Resilience may be called all kinds of things – fault tolerance, redundancy, data preparedness. However, before you start making your IT system blast-proof, it's a good idea to be sure of what it means to your organisation, as this post outlines.
Approaching resilience in a formal, quantitative way will reveal the limits of your systems other methods wouldn't – limits you don't want to find when live data or the bottom line might be affected. Basically it's the practice of keeping applications running in the presence of system degradations and failures. It's also something of an arms race – the more systems we use, the more complicated the operation becomes and the more resilience it needs.
It's certainly true in the cloud where data and applications overlap across your organisation and the internet as a whole, but it applies equally right down in the cores of processors. America's Lawrence Livermore Laboratory notes that the next generation of super computing will be so complex – with so many processes running concurrently – that resilience will be a staple in applications rather than just hardware.
And as data scientists Al Geist of Oak Ridge National Laboratory and Franck Cappello of Argonne National Laboratory wrote recently, faults will be the norm; 'The major challenge in resilience is that faults in extreme scale systems will be continuous rather than an exception event'.
The trick to systems resilience is for it to be proactive and predictive instead of reactive – trying to pinpoint and patch up a fault after it happens will cost more than the pre-planning will, and not just in financial terms. If you run an ecommerce site, for example, it will cost you a lot of trust and goodwill among customers.

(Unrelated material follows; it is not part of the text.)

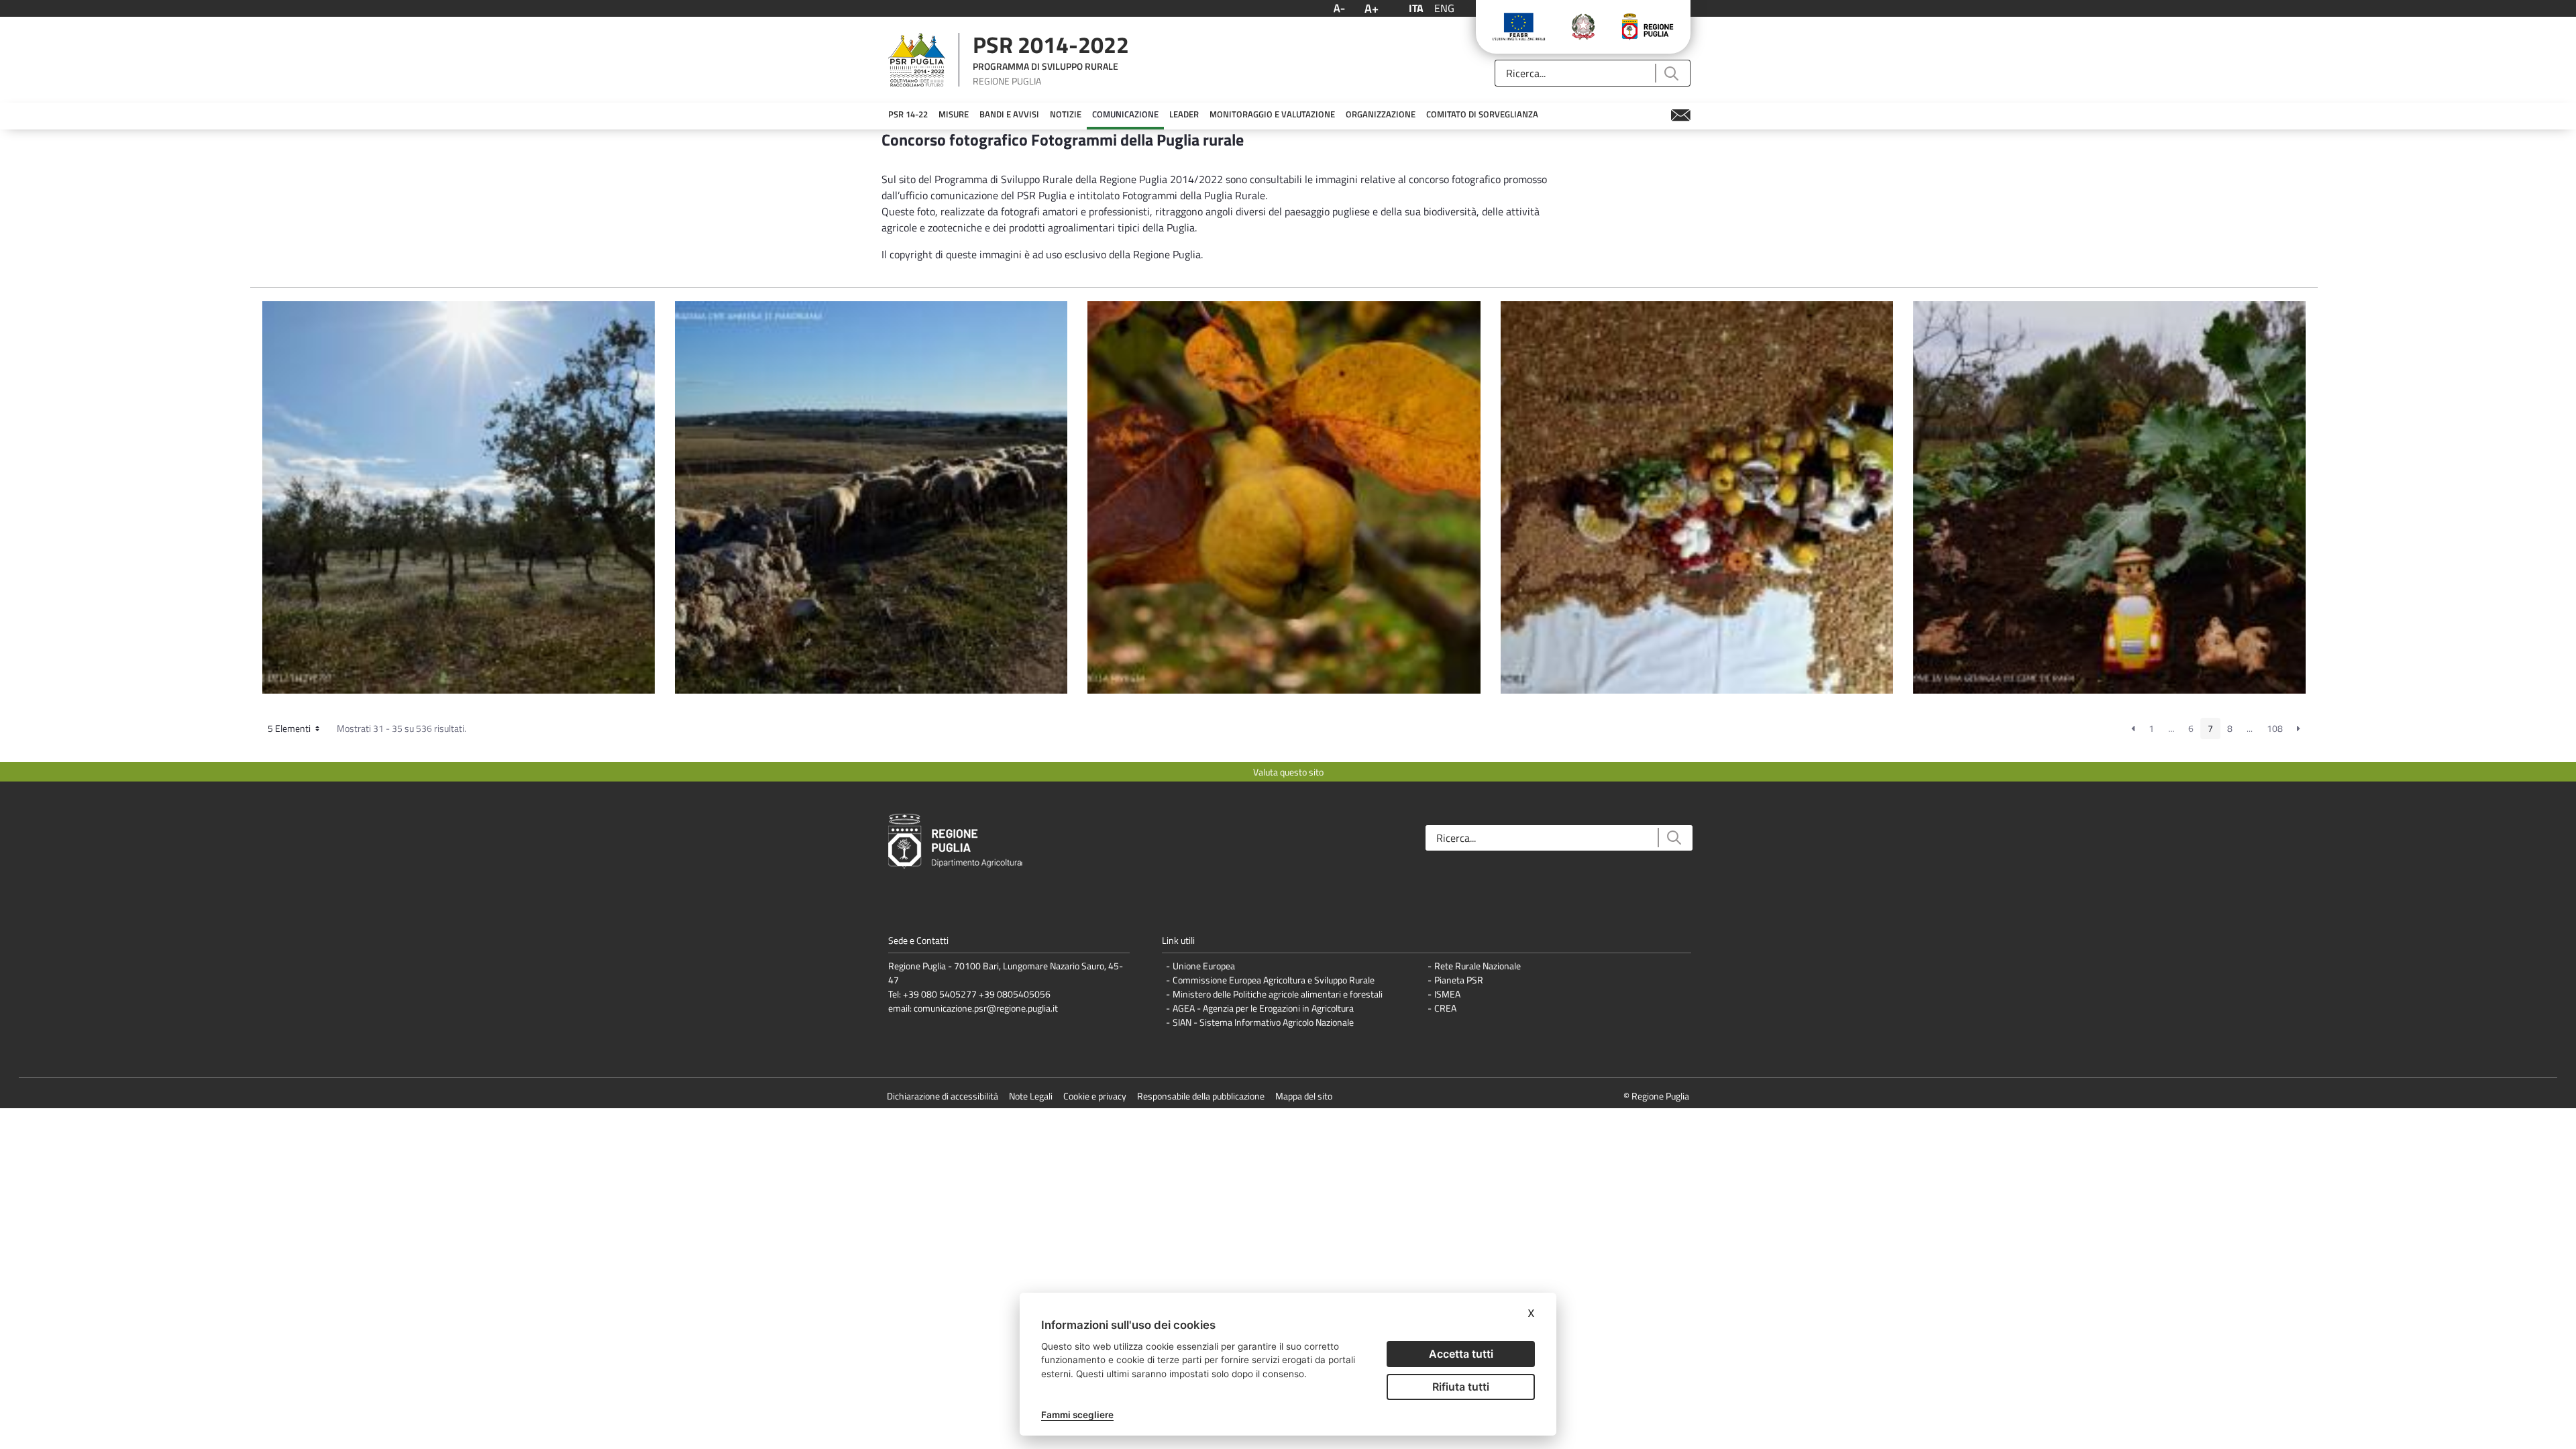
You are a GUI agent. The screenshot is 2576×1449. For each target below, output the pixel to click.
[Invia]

Treat systems resilience like you do the acquisition and/or deployment of systems to begin with. Formalising the process will teach you a lot about how far you can stretch your resilience, and the point at which you need to establish protection. Maybe, after doing your sums, you realise you'd be willing to sacrifice 20% of a particular system's performance because you know the cost to maintain it to 100% doesn't justify the financial performance of the attached business units.
Whether it's buying two identical PCs or running two exact copies of the same dataset in the cloud (where you swap the live one out if there's a corruption and have a new, clean copy immediately), replicating systems or mirroring is a longstanding favourite defence against faults. One financial provider, Seattle Bank, talked about their own experience of using a hybrid cloud approach to enable redundant data recently.
In the cloud era the problems that can arise because of data or system faults are almost limitless. Applications are often multi-tenanted, use shared platforms, compete for processor resources and bandwidth, communicate over a very patchy internet and might run on ageing hardware, so it takes a far more engineered approach. As outlined in this study by Microsoft, processes can be retried, rerouted, leader transactions applied and much more.
Aside from the obvious advantages of running processes in the cloud, research has shown that next gen computer hardware simply might not be fault tolerant enough for tomorrow's needs. A traditional approach like checkpoint/restart won't work at the exascale because the time it needs may exceed the mean time to failure for even the fastest supercomputers.
Application-level resilience protects against faults at a lower cost, so if you're looking only at system continuity and protection, it makes sense above a certain level to throw all your hardware out as scrap and host/process everything in the cloud.
If you work in IT there's nothing to be said about backup you don't already know, but disaster recovery (DR) is an area where several organisations still fall down. Just like we talked about in a previous blogs, do your contingency planning. When (not if) disaster strikes, you'll have a formal policy with all staff knowing their part and it will result in minimal disruption to the business.
Just like in every other area of IT, all of the above can be handed off to an expert in what's called ‘resilience engineering’. Dedicated providers will put your systems to the test under extreme conditions to see how far they stretch before breaking. They can advise you about cost effective ways of galvanising your infrastructure and data to handle anything that comes up. And because of the exponential rise in complexity, cost, and the need for protection as systems get more complicated, bringing in a third party expert becomes an even more valuable proposition the more you grow.